**SOURCE**
_ _ _
Substitute the ^ (power) symbol with C's pow syntax in mathematical expression

One of the most fantastic things about R is that you can easily manipulate R expressions with R. Here, we recursively traverse your expression and replace all instances of ^ with pow:

f <- function(x) {
  if(is.call(x)) {
    if(identical(x[[1L]], as.name("^"))) x[[1L]] <- as.name("pow")
    if(length(x) > 1L) x[2L:length(x)] <- lapply(x[2L:length(x)], f)
  }
  x
}
f(quote(((2-x+3)^2+(x-5+7)^10)^0.5))

## pow((pow((2 - x + 3), 2) + pow((x - 5 + 7), 10)), 0.5)

This should be more robust than the regex since you are relying on the natural interpretation of the R language rather than on text patterns that may or may not be comprehensive.


Details: Calls in R are stored in list like structures with the function / operator at the head of the list, and the arguments in following elements. For example, consider:

exp <- quote(x ^ 2)
exp
## x^2
is.call(exp)
## [1] TRUE

We can examine the underlying structure of the call with as.list:

str(as.list(exp))
## List of 3
##  $ : symbol ^
##  $ : symbol x
##  $ : num 2

As you can see, the first element is the function/operator, and subsequent elements are the arguments to the function.

So, in our recursive function, we:

  • Check if an object is a call
    • If yes: check if it is a call to the ^ function/operator by looking at the first element in the call with identical(x[[1L]], as.name("^")
      • If yes: replace the first element with as.name("pow")
      • Then, irrespective of whether this was a call to ^ or anything else:
        • if the call has additional elements, cycle through them and apply this function (i.e. recurse) to each element, replacing the result back into the original call (x[2L:length(x)] <- lapply(x[2L:length(x)], f))
    • If no: just return the object unchanged

Note that calls often contain the names of functions as the first element. You can create those names with as.name. Names are also referenced as "symbols" in R (hence the output of str).


DISCLAIMER: The answer was written with the OP original regex in mind, when the question sounded as "process the ^ preceded with balanced (nested) parentheses". Please do not use this solution for generic math expression parsing, only for educational purposes and only when you really need to process some text in the balanced parentheses context.
_ _ _
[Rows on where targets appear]
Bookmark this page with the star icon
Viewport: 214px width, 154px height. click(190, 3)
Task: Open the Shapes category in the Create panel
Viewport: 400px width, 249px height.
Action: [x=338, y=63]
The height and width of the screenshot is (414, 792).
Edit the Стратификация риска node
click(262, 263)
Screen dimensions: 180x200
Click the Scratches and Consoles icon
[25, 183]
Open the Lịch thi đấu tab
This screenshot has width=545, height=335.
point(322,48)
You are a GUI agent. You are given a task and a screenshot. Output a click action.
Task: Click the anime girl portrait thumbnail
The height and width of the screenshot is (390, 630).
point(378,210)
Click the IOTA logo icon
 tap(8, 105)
_ _ _
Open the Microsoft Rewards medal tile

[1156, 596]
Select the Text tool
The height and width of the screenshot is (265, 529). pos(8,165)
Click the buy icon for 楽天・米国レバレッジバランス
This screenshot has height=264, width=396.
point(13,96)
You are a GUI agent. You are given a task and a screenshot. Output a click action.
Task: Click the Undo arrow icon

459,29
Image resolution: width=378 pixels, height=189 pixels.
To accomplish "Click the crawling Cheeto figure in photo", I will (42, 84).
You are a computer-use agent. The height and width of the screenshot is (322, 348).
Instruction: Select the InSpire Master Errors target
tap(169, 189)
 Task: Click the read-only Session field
_ _ _
**EXERCISE TASK A**
List every built-in R function that is called inside the body of the function f defined in the text on replacing ^ with pow.
**EXERCISE TASK B**
From the text on replacing ^ with pow, output the passage between "Details: Calls in" and "quote(x ^ 2)", inclusive.

**TASK ANSWER A**
is.call, identical, as.name, length, lapply

**TASK ANSWER B**
Details: Calls in R are stored in list like structures with the function / operator at the head of the list, and the arguments in following elements. For example, consider:

exp <- quote(x ^ 2)